– Пусть охлаждается. К шашлычку самое то будет. Коньячок тепло любит, а водочка – холодок. Коньяк к нам из теплых земель пришел, а водочка – наша местная, к суровому климату привычная.
Удилище с сумкой на конце он в берег воткнул метрах в десяти от табора и сошкой, тут же подобранной, подпер.
Изжарили мы шашлык. Сели на специальные складные стульчики вокруг стола, их тоже горожане с собой привезли, – все чин чинарем.
– Ну-с, господа, к шашлычку водочка нужна. Расставляйте стаканчики, – поднялся Денис Николаевич.
Подошел он к удилищу, на конце которого сумка с водкой висела, стал поднимать и…
– Ах! – ахнули мы все разом. «Буль!» – отозвалась сумка с бутылками, и всё – привет, исчезла под водой.
Денис Николаевич пиджак, брюки сбросил – и в воду. Раз двадцать нырял, синеть стал. Еле уговорили мы его из воды вылезти, одеться и за стол сесть.
– Хрен с ней, с водкой, коньячком обойдемся, – махнул рукой Денис Николаевич. – Не из-за нее печалюсь, а из-за ее неблагодарности. Я к ней всей душой: искупайся, охладись, дорогая – а она вон как – хвостиком махнула – и привет! Утопилась.
Так выпьем же за помин ее души!..
…Хорошо мы тогда отдохнули.
А что касается рыбалки, и этого самого лона природы – про них никто и не вспомнил.
* * *
Не раз, не два после того шаповаловского рассказа наши мужики-рыбаки, да и не только рыбаки, к месту отдыха городских любителей природы подъезжали, подходили. Пустые коньячные бутылки между кочек рассматривали, от большого талового куста названное Трофимом Викторовичем количество шагов отсчитывали, на жару даже в пасмурный день жаловались – по два часа купались, до посинения ныряли…
Увы и ах!..
* * *
Проснулся Кирька в темноте. Пахло мышами и гнилой картошкой. Страшно болела голова. Удивился. Всегда гордился тем, что мог, как говорил сам, выдуть ведро – и хоть бы что, утром в башке ни искорки, ни загогулинки. Свеж, бодр. Шутил анекдотной шуткой: «А что ей, голове, болеть. Она же сплошная кость». И звонко стучал костяшками пальцев по черепу. А тут впору на стену лезть, выть, кукарекать. Почему? Напрягся – вспомнил весь вчерашний день: пил всякую бултыхаловку – водку, драконий яд – жоголевский самогон, какой-то растворитель или очиститель, брагу. Успокоился. От такого «букета» не то что голова – чугун лопнет…

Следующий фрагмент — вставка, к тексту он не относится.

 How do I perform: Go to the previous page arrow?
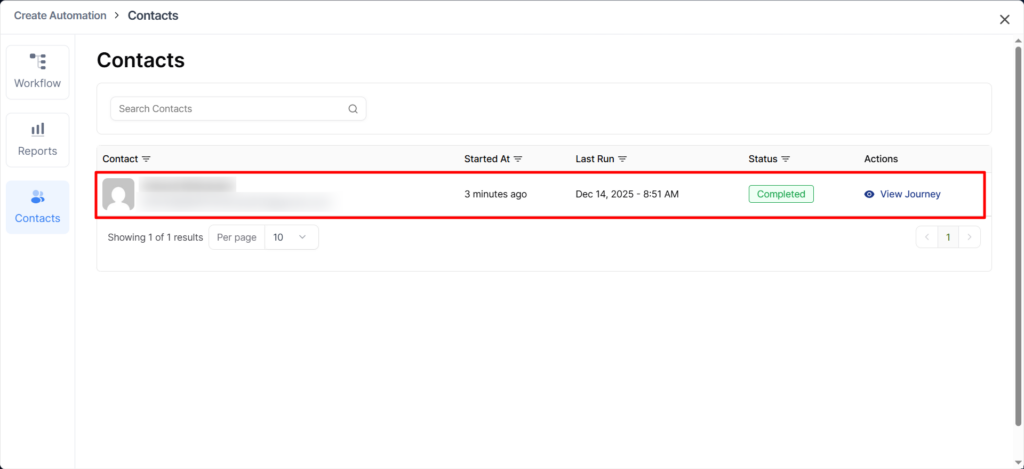point(926,237)
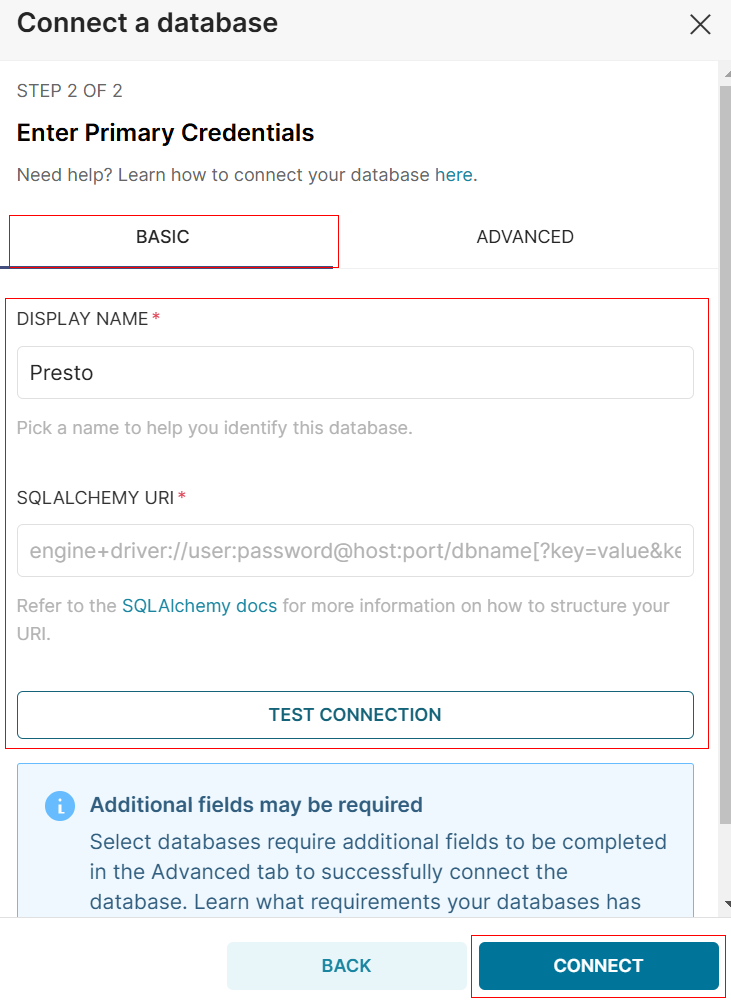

А день этот, день его, Кирькиного, тридцатипятилетия, начинался хорошо, празднично. Жена Юлька, лишь накануне устроившая ему разнос за очередную выпивку, с утра начала готовить праздничный ужин. Как-никак – тридцать пять, пусть и не круглый, юбилей. Намолола мяса. Налепила десятка три пельменей.